=== Data for this task ===
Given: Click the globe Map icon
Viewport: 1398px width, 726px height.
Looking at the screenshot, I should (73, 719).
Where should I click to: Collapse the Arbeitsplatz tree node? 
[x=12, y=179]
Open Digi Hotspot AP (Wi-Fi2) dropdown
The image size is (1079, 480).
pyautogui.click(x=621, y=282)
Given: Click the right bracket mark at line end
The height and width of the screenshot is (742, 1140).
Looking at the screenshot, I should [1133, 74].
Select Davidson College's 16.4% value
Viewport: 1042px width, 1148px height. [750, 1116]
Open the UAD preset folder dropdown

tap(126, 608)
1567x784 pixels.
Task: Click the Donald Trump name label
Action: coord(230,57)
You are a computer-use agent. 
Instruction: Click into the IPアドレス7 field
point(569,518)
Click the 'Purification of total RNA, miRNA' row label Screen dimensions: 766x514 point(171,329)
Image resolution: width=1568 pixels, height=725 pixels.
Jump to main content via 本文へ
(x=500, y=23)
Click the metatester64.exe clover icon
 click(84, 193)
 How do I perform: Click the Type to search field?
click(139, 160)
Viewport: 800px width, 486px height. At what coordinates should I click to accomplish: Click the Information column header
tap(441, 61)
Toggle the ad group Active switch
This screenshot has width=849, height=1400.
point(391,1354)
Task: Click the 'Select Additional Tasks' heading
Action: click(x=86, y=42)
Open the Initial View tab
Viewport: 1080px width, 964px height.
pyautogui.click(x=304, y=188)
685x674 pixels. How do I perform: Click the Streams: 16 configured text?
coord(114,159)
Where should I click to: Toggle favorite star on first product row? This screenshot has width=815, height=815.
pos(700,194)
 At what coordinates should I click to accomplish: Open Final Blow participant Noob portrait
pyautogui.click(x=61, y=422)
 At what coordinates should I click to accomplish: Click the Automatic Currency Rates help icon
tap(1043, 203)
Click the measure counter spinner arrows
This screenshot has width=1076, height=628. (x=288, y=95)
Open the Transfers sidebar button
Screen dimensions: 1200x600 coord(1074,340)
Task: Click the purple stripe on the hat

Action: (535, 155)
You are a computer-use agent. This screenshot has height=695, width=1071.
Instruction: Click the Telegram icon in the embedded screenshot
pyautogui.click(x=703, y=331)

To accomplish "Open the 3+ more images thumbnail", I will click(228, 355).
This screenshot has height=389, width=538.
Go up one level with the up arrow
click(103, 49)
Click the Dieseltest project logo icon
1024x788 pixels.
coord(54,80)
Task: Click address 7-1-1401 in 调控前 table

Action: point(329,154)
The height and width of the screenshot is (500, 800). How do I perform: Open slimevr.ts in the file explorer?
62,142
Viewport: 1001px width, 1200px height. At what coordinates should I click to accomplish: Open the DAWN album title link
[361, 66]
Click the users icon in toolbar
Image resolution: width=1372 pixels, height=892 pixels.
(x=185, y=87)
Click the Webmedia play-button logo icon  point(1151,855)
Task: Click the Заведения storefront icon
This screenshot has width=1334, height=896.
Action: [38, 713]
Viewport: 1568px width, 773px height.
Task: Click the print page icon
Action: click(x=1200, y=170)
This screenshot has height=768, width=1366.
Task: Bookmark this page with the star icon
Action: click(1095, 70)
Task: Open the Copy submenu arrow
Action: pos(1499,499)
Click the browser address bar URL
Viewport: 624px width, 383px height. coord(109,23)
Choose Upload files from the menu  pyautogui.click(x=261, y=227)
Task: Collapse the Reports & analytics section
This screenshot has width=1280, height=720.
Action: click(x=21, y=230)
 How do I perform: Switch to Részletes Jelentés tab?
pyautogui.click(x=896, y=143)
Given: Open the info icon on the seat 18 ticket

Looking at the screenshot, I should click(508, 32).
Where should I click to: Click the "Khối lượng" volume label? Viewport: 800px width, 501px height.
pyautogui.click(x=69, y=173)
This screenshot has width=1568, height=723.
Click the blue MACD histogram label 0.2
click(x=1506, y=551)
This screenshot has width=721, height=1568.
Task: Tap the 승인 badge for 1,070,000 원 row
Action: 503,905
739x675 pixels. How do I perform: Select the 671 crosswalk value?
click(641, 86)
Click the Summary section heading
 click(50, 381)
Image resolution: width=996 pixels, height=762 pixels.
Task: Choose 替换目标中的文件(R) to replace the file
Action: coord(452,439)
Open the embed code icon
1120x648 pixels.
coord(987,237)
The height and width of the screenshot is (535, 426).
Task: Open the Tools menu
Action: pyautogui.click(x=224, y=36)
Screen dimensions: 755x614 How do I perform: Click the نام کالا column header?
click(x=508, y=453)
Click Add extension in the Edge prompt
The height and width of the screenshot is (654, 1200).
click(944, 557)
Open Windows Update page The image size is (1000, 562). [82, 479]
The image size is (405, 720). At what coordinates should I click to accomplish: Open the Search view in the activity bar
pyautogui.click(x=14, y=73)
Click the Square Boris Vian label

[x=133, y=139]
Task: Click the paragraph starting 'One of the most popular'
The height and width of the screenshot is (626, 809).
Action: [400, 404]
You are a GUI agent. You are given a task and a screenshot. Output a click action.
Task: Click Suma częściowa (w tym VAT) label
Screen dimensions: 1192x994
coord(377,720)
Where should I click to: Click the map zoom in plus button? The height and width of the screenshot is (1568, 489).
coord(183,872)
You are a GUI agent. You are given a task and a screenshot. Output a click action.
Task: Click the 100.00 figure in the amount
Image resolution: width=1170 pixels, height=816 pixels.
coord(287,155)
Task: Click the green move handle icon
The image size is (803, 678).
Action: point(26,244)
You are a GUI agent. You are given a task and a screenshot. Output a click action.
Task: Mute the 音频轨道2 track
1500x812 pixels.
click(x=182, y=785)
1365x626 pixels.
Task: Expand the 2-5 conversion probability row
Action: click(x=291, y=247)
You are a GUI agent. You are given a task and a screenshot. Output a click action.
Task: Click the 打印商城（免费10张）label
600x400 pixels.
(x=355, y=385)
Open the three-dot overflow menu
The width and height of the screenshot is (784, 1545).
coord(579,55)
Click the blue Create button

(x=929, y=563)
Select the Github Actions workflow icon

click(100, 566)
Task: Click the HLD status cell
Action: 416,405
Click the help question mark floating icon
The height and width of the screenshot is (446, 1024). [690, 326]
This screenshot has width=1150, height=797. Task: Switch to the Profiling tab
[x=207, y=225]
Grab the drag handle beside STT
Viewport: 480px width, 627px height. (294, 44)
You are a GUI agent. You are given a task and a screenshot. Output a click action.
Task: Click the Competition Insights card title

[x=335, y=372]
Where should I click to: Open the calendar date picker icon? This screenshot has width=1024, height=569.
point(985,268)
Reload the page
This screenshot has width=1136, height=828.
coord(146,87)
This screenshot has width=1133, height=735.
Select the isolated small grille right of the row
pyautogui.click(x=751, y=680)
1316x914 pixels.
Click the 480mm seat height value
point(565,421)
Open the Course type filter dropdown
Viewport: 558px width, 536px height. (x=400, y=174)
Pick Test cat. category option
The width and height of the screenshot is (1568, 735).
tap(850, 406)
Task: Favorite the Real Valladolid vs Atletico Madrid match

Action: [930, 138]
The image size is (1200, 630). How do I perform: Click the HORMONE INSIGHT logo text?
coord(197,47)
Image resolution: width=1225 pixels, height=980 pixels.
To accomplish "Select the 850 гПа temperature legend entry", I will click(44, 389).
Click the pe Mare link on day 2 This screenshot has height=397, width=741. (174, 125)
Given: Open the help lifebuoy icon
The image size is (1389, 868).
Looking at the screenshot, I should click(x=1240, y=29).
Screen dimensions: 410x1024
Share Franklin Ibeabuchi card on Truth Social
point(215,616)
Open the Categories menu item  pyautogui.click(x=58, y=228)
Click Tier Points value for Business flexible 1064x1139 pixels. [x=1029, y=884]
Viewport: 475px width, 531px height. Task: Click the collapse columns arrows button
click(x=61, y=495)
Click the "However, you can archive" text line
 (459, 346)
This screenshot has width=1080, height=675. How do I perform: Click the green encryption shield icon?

=== Work to complete ===
Show each line of the material holding "green".

=== Task response ===
Task: Click the green move handle icon
This screenshot has width=1080, height=675. How do I perform: Click the green encryption shield icon?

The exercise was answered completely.